Several cases pertaining to the 1972 Watergate break-in came before Leventhal, both in his capacity as a jurist on the D.C. Circuit but also as a visiting judge for the United States Court of Appeals for the Second Circuit. As a result, these files document the court of appeals review of federal district judges’ rulings regarding the Watergate burglary.
Leventhal took part in a 5-2 majority decision (United States v. Nixon) which included Judges David L. Bazelon, J. Skelly Wright, Carl McGowan and Spottswood W. Robinson III. The unsigned opinion rejected Nixon’s claims of “absolute privilege” regarding the secret recordings held by the White House. “Though the President is elected by national ballot and is often said to represent all the people he does not embody the nation’s sovereignty,” the majority opinion noted. “Sovereignty remains at all times with the people, and they do not forfeit through elections the right to have the law construed against and applied to every citizen.”
A year later, Leventhal wrote the majority opinion in United States v. Liddy, a 5-1 ruling upholding G. Gordon Liddy’s conviction handed down by United States District Court judge, John J. Sirica. “Judge Sirica’s palpable search for the truth in such a trial was not only permissible, it was in the highest tradition of his office as a federal judge,” Leventhal wrote. In 1976, Leventhal took part in another unsigned majority opinion again upholding convictions of three Nixon officials – John Mitchell, John D. Ehrlichman and H.R. Haldeman. A separate opinion by Judge J. Skelly Wright, granted former assistant attorney general Robert Mardian a new trial due to the death of his attorney during the case. Finally, Leventhal co-wrote the majority opinion in a 1977 case in which the appellate court ruled that Nixon had to hand over tapes for pending civil suits. “There is a strong constitutional value in the need for disclosure in order to provide the kind of enforcement of a constitutional right that is presented by a civil action for damages, at least where, as here, the action is tantamount to a charge of conspiracy among high officers of government,” noted Leventhal and Judge Spottswood Robinson III.

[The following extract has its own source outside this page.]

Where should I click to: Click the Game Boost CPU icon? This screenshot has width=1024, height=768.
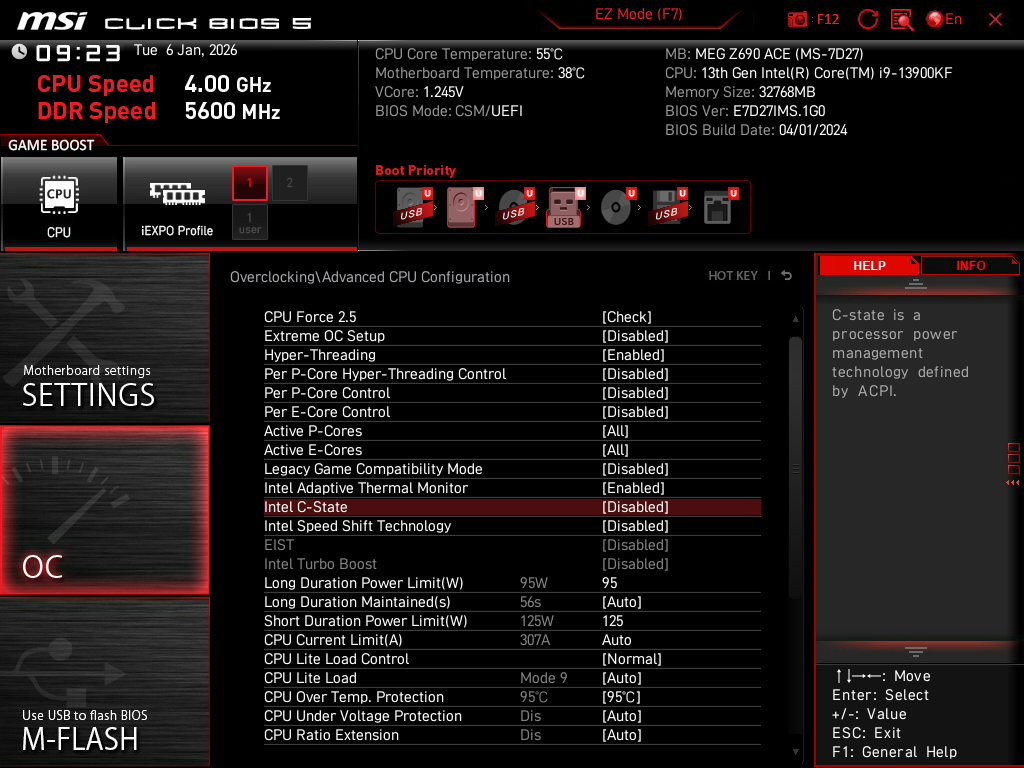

Appointed by President Lyndon Johnson in 1965, Leventhal served as a federal appellate judge for nearly 15 years. The Case File subseries of the collection, spanning the years from 1932 to 1979, is the largest in the Court of Appeals File and comprises almost half of the collection. These files include correspondence, memoranda largely between judges, court clerks, and lawyers, opinions (most of which are in draft form), orders, briefs, motions, reports, notes, and printed matter. In particular, the series contains a wealth of material under the grouping Watergate (Boxes 130-137) including the following cases: Mitchell v. Sirica, Nixon v. Sirica, Haldeman v. Sirica, United States v. Ehrlichman, United States v. McCord, Hunt v. United States, Senate Select Committee on Presidential Campaign Activities v. Nixon, United States v. Liddy, and In re Grand Jury Subpoena Duces Tecum to Nixon, among numerous others. The Watergate files are arranged alphabetically by topic or type of material; the cases are further arranged by case number. Researchers may also wish to consult the Notebooks and Notes series for the years 1972-1975 (Boxes 143-145). Finally, the Correspondence series features letters between Leventhal and fellow judges John J. Sirica, David L. Bazelon, George MacKinnon, and Carl McGowan.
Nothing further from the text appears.